There are a lot of women out there who pout and gripe about not being able to stay at home with their kids which is a really nice way to say "not work." I can even remember sitting at my parents' kitchen table while the twins were in the NICU literally crying on the table because Nick and I couldn't find a financial way to let me stay home with them. And now, I thank God for it. I love my kids. I love spending time with my kids and I love parenting them. More. Than. Anyone. Will. Ever. Know.
But here is the thing... I know a couple of stay at home moms and they do the job supremely well. And you know what I have learned? Being a "stay at home mom" means rarely do you stay at home. You see, my girls are 2 years old now... they are learning and growing and "waking up" so to speak. I emailed a stay at home mom friend today and said, "it is almost as if H&L are growing too big for our house." That isn't it she reassured me...
They need to get out... they want to get out. They don't know that is what they need... but it is. It is really hard to admit all of this because I feel... FAILURE. And trust me, I am NOT looking for a wash of sympathy or encouragement in posting all of this. If anything, I hope that someone is reading this and saying, "yea... me too, whew."

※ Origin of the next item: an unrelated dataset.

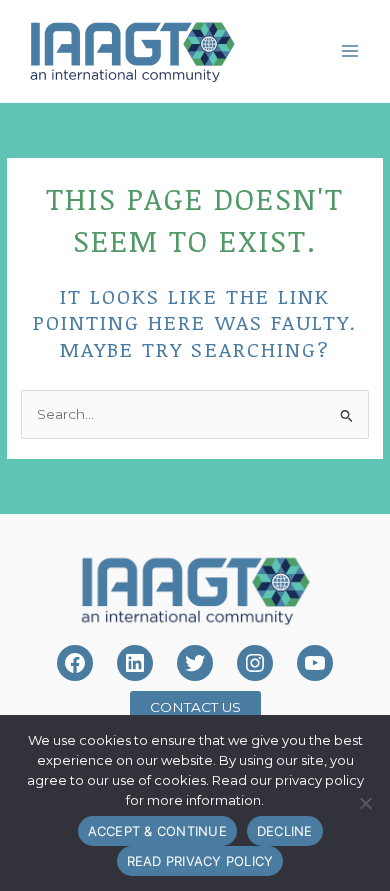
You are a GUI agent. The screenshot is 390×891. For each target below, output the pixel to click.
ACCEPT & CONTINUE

It isn't like we sit around and eat cereal all day. We DO STUFF. But I reached a point today in realizing that they just aren't babies anymore. They are little people. That is why I am excited to be more creative in the coming weeks while I am still playing "stay at home mom." And because I do have to go back to work in 2 weeks I am really blessed and excited for them to go to a Mother's Day Out program at our church in 6 weeks.
I can't count the number of times I thought about erasing this post and just shutting up... but that wouldn't be keeping it real... sharing the baby steps.